↓

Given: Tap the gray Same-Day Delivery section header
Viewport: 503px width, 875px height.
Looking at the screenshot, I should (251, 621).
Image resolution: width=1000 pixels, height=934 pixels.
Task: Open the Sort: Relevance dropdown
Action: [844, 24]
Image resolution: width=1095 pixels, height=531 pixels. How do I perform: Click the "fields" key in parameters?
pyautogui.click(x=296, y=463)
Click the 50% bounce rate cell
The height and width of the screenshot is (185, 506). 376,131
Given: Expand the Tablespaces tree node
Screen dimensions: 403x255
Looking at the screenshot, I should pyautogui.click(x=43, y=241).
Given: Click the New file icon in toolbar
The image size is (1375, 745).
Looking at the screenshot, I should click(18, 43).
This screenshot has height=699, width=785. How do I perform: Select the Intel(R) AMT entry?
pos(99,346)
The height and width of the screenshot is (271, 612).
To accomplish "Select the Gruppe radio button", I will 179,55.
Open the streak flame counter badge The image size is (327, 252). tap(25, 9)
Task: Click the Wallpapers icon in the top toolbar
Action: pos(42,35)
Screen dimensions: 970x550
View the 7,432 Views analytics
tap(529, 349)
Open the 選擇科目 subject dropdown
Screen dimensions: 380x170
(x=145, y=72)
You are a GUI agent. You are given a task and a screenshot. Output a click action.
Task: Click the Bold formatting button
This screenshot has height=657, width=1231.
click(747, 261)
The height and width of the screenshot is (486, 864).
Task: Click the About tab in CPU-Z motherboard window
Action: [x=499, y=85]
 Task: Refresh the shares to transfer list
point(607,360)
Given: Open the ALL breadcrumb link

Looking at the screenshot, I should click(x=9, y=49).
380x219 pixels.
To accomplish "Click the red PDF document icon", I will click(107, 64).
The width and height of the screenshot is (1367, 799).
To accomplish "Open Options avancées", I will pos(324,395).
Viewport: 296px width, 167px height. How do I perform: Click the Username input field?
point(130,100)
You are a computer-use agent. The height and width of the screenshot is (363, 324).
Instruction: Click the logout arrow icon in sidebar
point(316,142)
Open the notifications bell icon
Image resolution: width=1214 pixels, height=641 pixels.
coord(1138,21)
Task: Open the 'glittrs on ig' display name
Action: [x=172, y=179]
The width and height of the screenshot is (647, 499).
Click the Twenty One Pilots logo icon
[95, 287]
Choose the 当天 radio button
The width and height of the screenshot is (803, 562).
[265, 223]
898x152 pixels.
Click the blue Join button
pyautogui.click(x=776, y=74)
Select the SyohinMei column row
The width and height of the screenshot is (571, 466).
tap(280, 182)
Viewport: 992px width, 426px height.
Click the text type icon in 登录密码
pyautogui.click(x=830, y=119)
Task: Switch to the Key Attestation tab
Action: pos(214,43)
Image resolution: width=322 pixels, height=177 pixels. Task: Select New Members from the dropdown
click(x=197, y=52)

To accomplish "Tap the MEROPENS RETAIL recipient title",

↑

Beginning with the line above that contains "Screen dimensions: 970x550", copy each line exactly up to and including the line that contains "Viewport: 992px width, 426px height.", and go no further.

▶ _YOUR SOLUTION_
Screen dimensions: 970x550
View the 7,432 Views analytics
tap(529, 349)
Open the 選擇科目 subject dropdown
Screen dimensions: 380x170
(x=145, y=72)
You are a GUI agent. You are given a task and a screenshot. Output a click action.
Task: Click the Bold formatting button
This screenshot has height=657, width=1231.
click(747, 261)
The height and width of the screenshot is (486, 864).
Task: Click the About tab in CPU-Z motherboard window
Action: [x=499, y=85]
 Task: Refresh the shares to transfer list
point(607,360)
Given: Open the ALL breadcrumb link

Looking at the screenshot, I should click(x=9, y=49).
380x219 pixels.
To accomplish "Click the red PDF document icon", I will click(107, 64).
The width and height of the screenshot is (1367, 799).
To accomplish "Open Options avancées", I will pos(324,395).
Viewport: 296px width, 167px height. How do I perform: Click the Username input field?
point(130,100)
You are a computer-use agent. The height and width of the screenshot is (363, 324).
Instruction: Click the logout arrow icon in sidebar
point(316,142)
Open the notifications bell icon
Image resolution: width=1214 pixels, height=641 pixels.
coord(1138,21)
Task: Open the 'glittrs on ig' display name
Action: [x=172, y=179]
The width and height of the screenshot is (647, 499).
Click the Twenty One Pilots logo icon
[95, 287]
Choose the 当天 radio button
The width and height of the screenshot is (803, 562).
[265, 223]
898x152 pixels.
Click the blue Join button
pyautogui.click(x=776, y=74)
Select the SyohinMei column row
The width and height of the screenshot is (571, 466).
tap(280, 182)
Viewport: 992px width, 426px height.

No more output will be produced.